Einbruch, Gewalt, Sachbeschädigung: Junge Männer angeklagt

Wie zwei Angeklagte im Alter von 21 und 16 Jahren vor Gericht zu ihren Taten standen.
Von Norea Ertl
Feldkirch Zwei junge Männer müssen sich am Landesgericht Feldkirch verantworten. Laut Staatsanwaltschaft handle es sich dabei um drei verschiedene Komplexe.
Körperliche Misshandlung
Der Erstangeklagte, der Ältere der beiden, habe über mehrere Monate einen unmündigen Jungen körperlich misshandelt und ihm dabei Verletzungen zugefügt. Dazu bekennt sich der 21-Jährige schuldig. Er hätte gewusst, dass der Junge unter 14 Jahren war, es sei “dumm gewesen”, wie er selbst erklärt. Diese Vorfälle seien aber immer nur passiert, wenn er betrunken war. Mittlerweile wisse er, dass Alkohol ein Problem für ihn ist. Er würde gerne eine Therapie beginnen.
“Weiß nicht, wie es so weit kommen konnte”
Im zweiten Komplex wirft die Staatsanwaltschaft dem 21-Jährigen vor, in ein Haus eingedrungen zu sein, also das Verbrechen des Diebstahls durch Einbruch begangen zu haben. Aus dem Haus habe er dann eine Waffe entwendet, womit er gegen das Waffenverbot verstieß, das 2016 gegen ihn verhängt wurde.

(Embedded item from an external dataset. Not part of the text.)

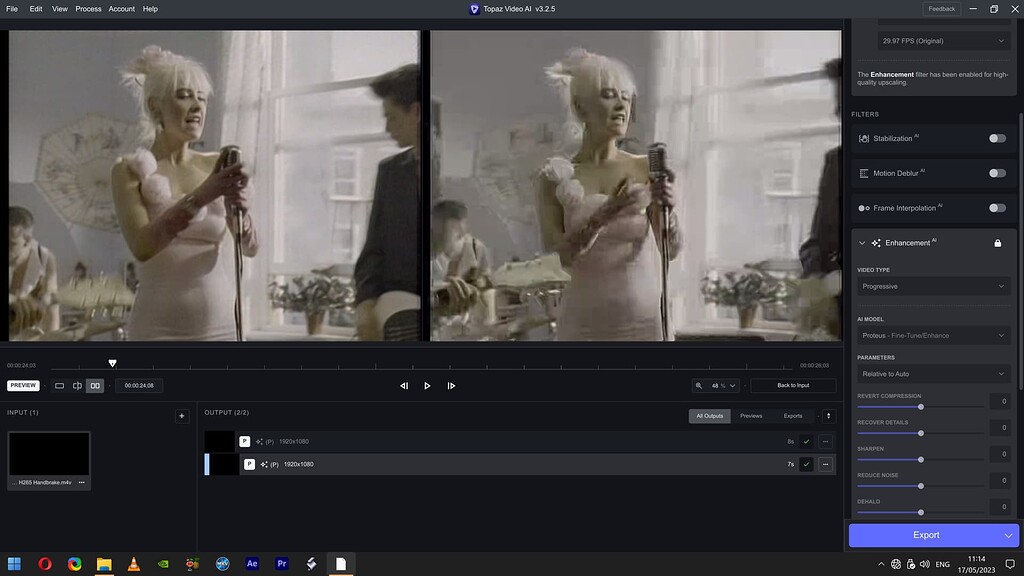The height and width of the screenshot is (576, 1024).
Task: Add a new input with plus icon
Action: 181,416
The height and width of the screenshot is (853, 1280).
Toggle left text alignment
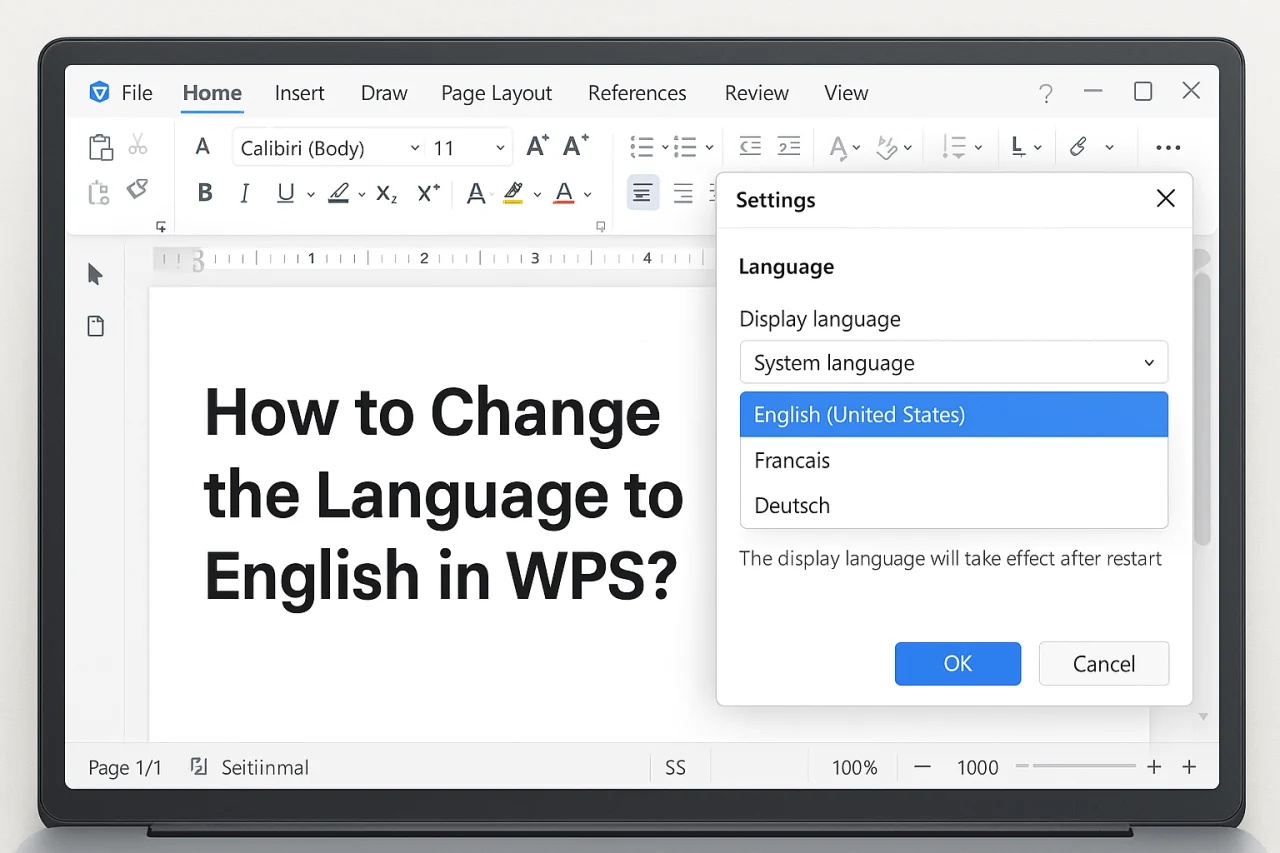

Als der Mann zu einem späteren Zeitpunkt wieder zu dem Haus ging, sei der 16-jährige Zweitangeklagte dabei gewesen. Dabei ging die Alarmanlage los, worauf die beiden diese so oft zu Boden geschmissen hätten, bis sie kaputt war. Dann soll das Duo noch das Kellerfenster eines leer stehenden Hauses mit einem Stein eingeschlagen haben. Zu diesen Vorwürfen bekennen sich beide für schuldig. Der Erstangeklagte gibt an, dass er selbst nicht wisse, “wie es wieder so weit kommen konnte”. Als die Richterin den jüngeren Zweitangeklagten zu seinen Beweggründen fragt, antwortet der 16-Jährige: “Ich bin halt immer einfach mitgegangen.” Er sei einfach ein Mitläufer-Typ.
Handy-Tausch
Im dritten Komplex wird dem Erstangeklagten Betrug vorgeworfen: Er habe sein kaputtes Handy mit dem neuen eines Mannes ausgetauscht. Dazu bekennt sich der 21-Jährige nicht schuldig. “Es war ein Handy-Tausch”, behauptet er. Dem angeblichen Opfer sei sein eigenes Handy zu groß gewesen, weshalb sie ihre Mobiltelefone ausgetauscht hätten.
Zwölf Monate Haftstrafe
Der Ältere der beiden wird im Sinne der Anklageschrift teilweise schuldig gesprochen. Von dem Betrugsvorwurf wird vom Gericht abgesehen, doch wegen der fortgesetzten Gewaltausführung, dem Diebstahl durch Einbruch, der Sachbeschädigung und dem Verstoß des Waffenverbots wird der 21-Jährige zu einer Zusatzstrafe von zwölf Monaten Gefängnis verurteilt.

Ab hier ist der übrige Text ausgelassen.